Bob Downe Million Sellers, Aug 18 1999

at The Continental Cafe until September 5, 1999
Reviewer: Kate Herbert

It's time to recast The Boy from Oz. Bob Downe has the cheesy dance steps, an even cheesier grin, a collection shirts to weep for and several dozen 60's and 70's hit songs. He is also as camp as Rosebud in January and he even has a showbiz "girlfriend" to fool the world into believing he is straight.

Million Sellers is relentlessly funny. It is Bob Downe at his absolute tip-top. He leaves your face hurting and the groovy opening night audience at The Continental Cafe howling for more.

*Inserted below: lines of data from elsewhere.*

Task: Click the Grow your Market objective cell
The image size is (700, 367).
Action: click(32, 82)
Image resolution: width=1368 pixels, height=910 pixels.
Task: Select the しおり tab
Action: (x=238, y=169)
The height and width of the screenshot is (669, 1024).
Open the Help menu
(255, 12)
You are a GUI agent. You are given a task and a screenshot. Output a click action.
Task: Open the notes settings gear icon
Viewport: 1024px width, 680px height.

Downe, if you have been on another planet for a few years and do not know, is the alter ego of Mark Trevorrow, who is seen on Good News Week occasionally, singing love duets with Paul McDermott.

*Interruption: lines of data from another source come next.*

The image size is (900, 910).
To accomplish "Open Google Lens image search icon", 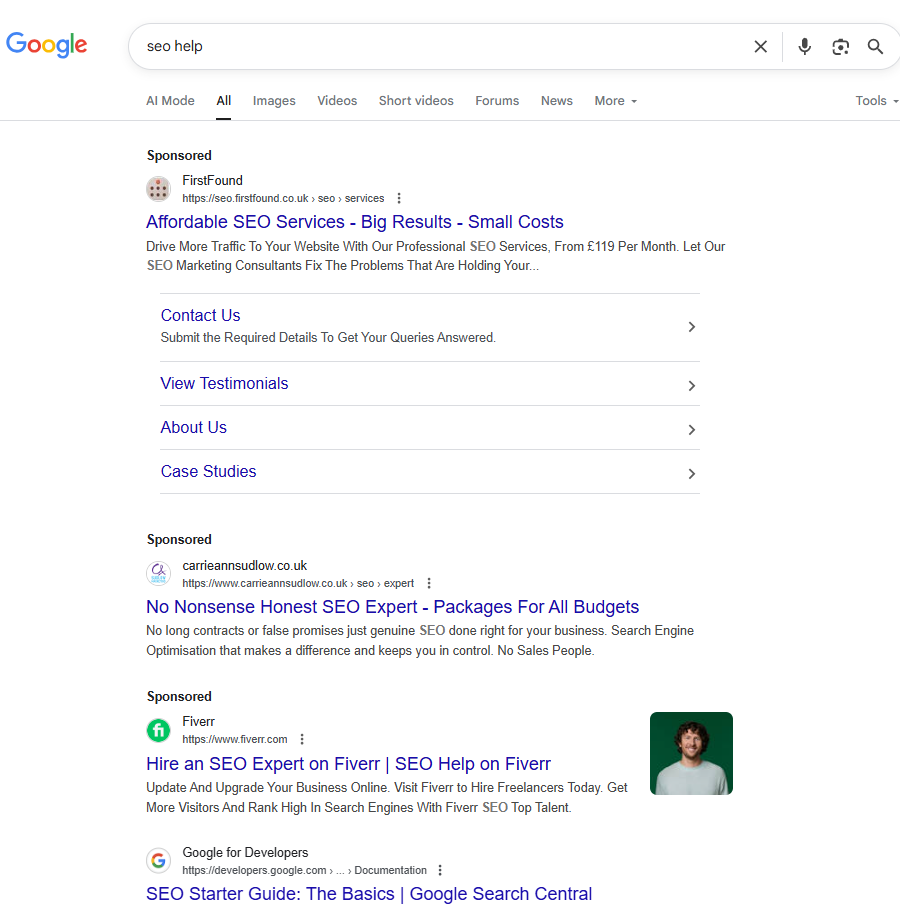I will click(840, 46).
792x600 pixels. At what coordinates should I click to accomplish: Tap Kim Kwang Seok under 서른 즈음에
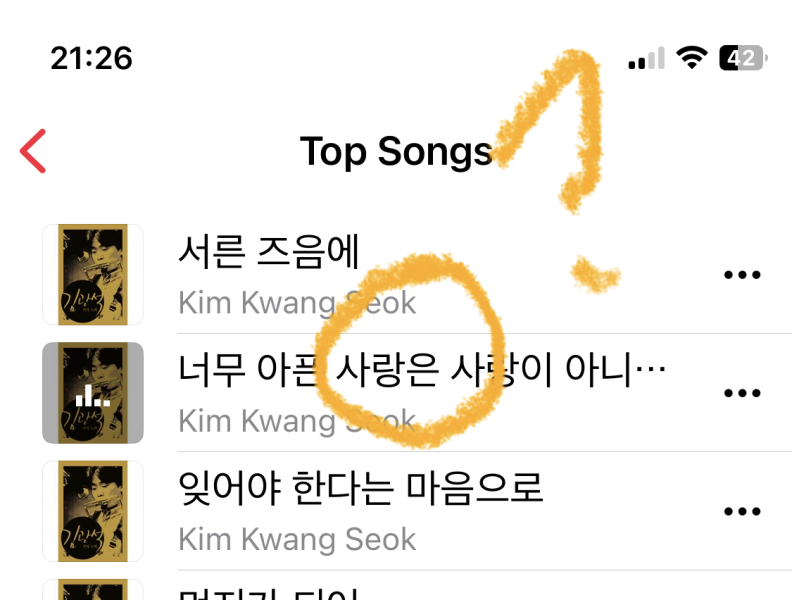point(297,303)
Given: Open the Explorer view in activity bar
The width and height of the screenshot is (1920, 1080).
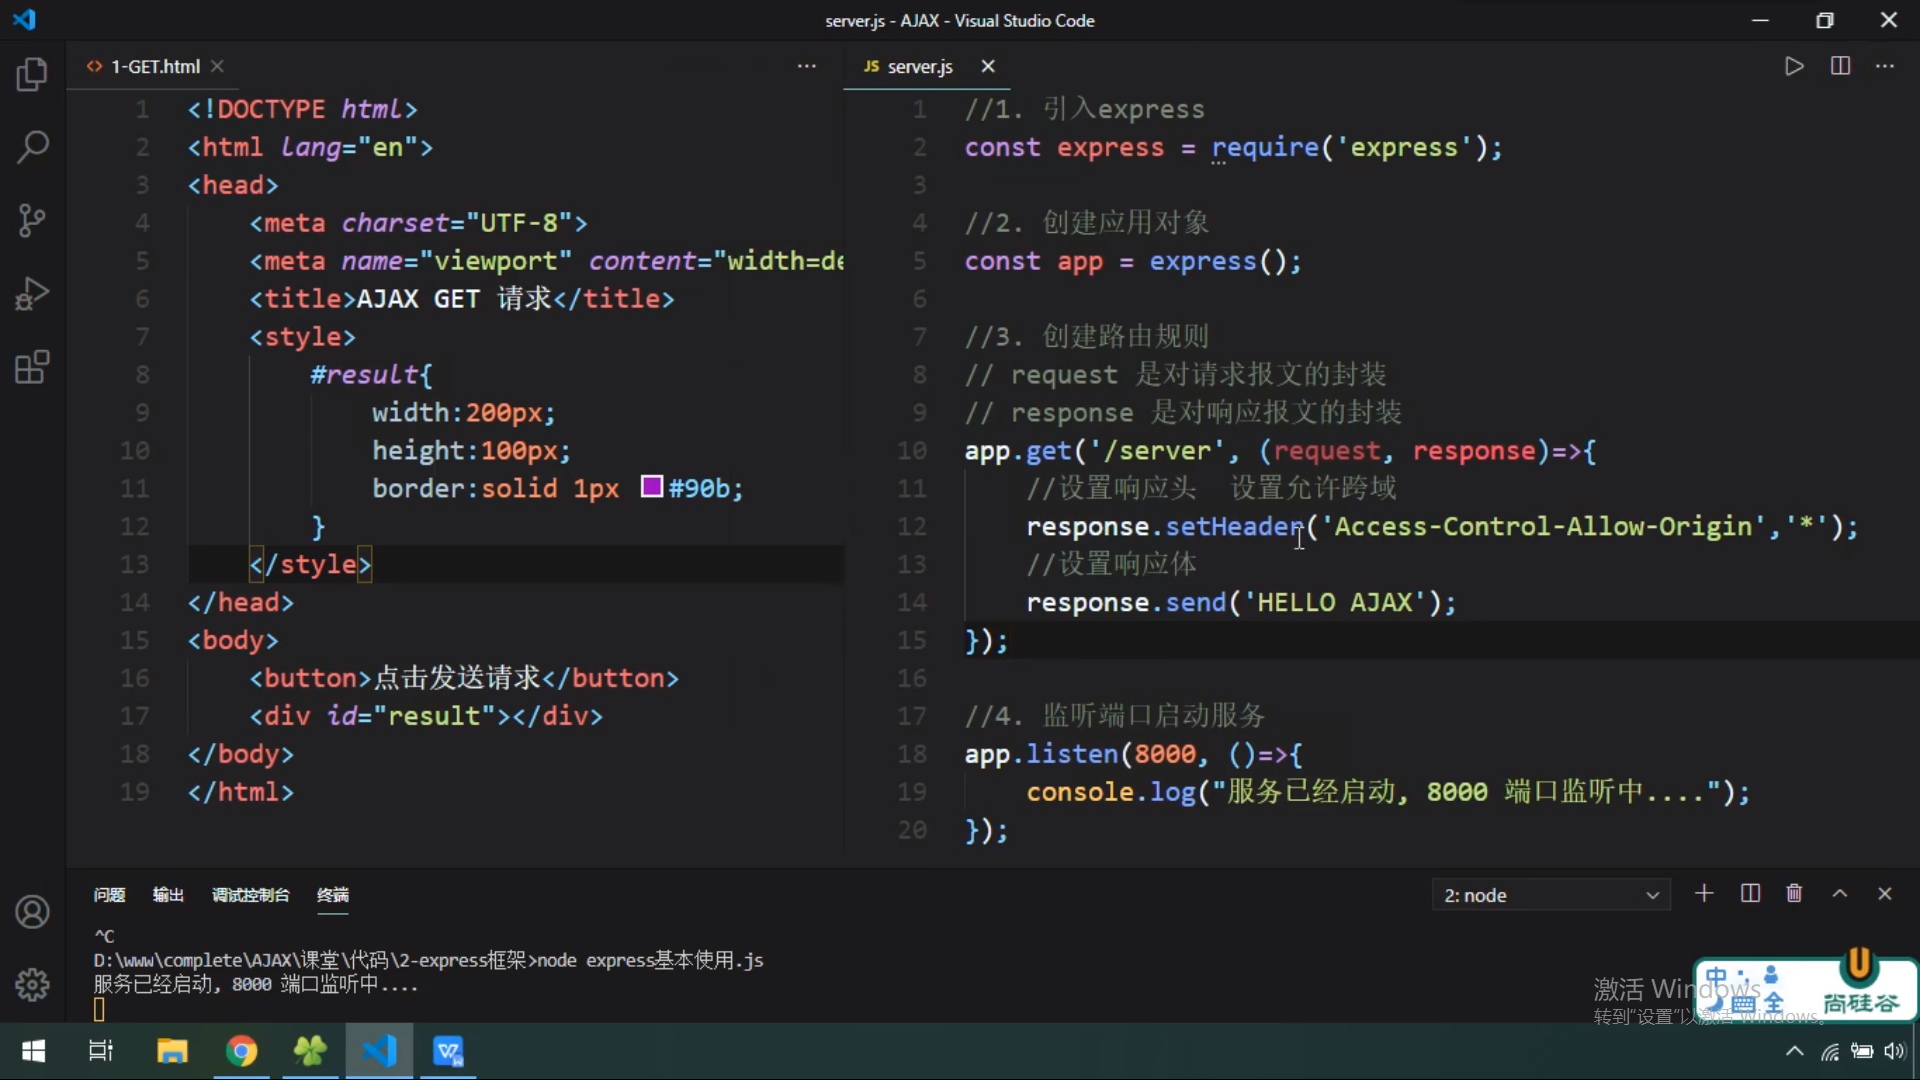Looking at the screenshot, I should pyautogui.click(x=32, y=74).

In Million Sellers, he sings duets and medleys with Pastel Vespa, a colourful and dizzy Brazilian-Italian club singer whom he met when she jumped ship from an Italian cruise liner cabaret act. Her op-art moo-moos rival even Bob's lime green seersucker suit. The two are accompanied by musical director, John Thorn, who plays up a storm.

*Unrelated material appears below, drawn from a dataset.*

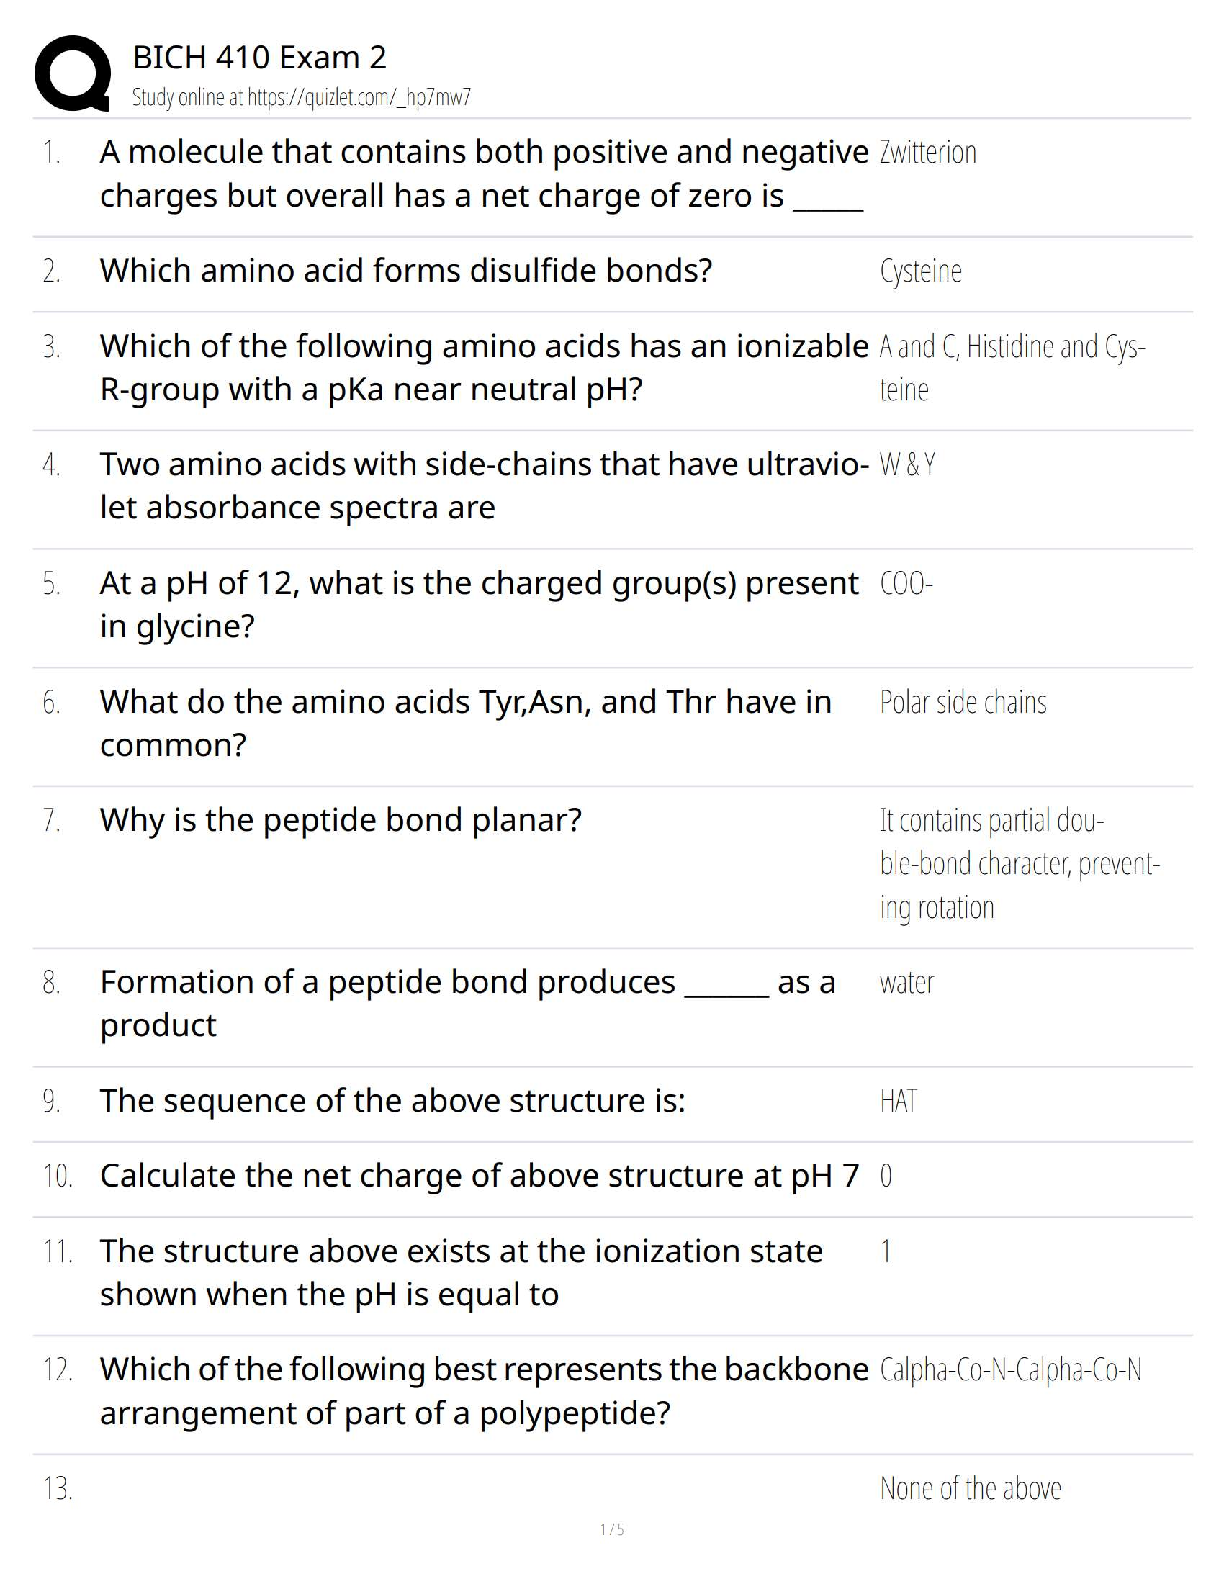The width and height of the screenshot is (1224, 1584).
Task: Select the answer 'water'
Action: pyautogui.click(x=907, y=983)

Bob's guest, Pastel Vespa, is a vapid try-hard cabaret singer who could have been a loser of the Eurovision Song Contest. She is a good foil for Bob.  Despite Pastel's perky presence and songstress persona, she is no competition for Bob's rapid fire gags and ridiculous crooning style derived from every act ever seen on an RSL club stage.

The humour is both camp and parochial. Bob thinks he is world class but his stardom is local: he has toured the North Coast of NSW. He is the master of kitsch and the king of suburbia. His material is perversely Australian. He refers to Bernard King, Vesta Nasi Goreng, the CWA, Knox City and chops for dinner.

Bob has an ego the size of the universe and a personality as loud as his sunshine yellow crimplene suit. He encapsulates the vacuous vanity and petty jealousy of the B-grade celebrity and never recognises his "nobody" status. Every line, joke or song is accompanied by a flurry of Channel Nine Dancers' choreography, with twirls grapevines and skips.

The song list is a litany of hits: Gypsies, Tramps and Thieves, Sunshine of My Life, Do it to Me One More Time, Windmills of My Mind, Summer Wine. It's a great singalong with the flavour of Peter Allen, Trini Lopez, Don Lane, Sonny and Cher and Denise and Ernie.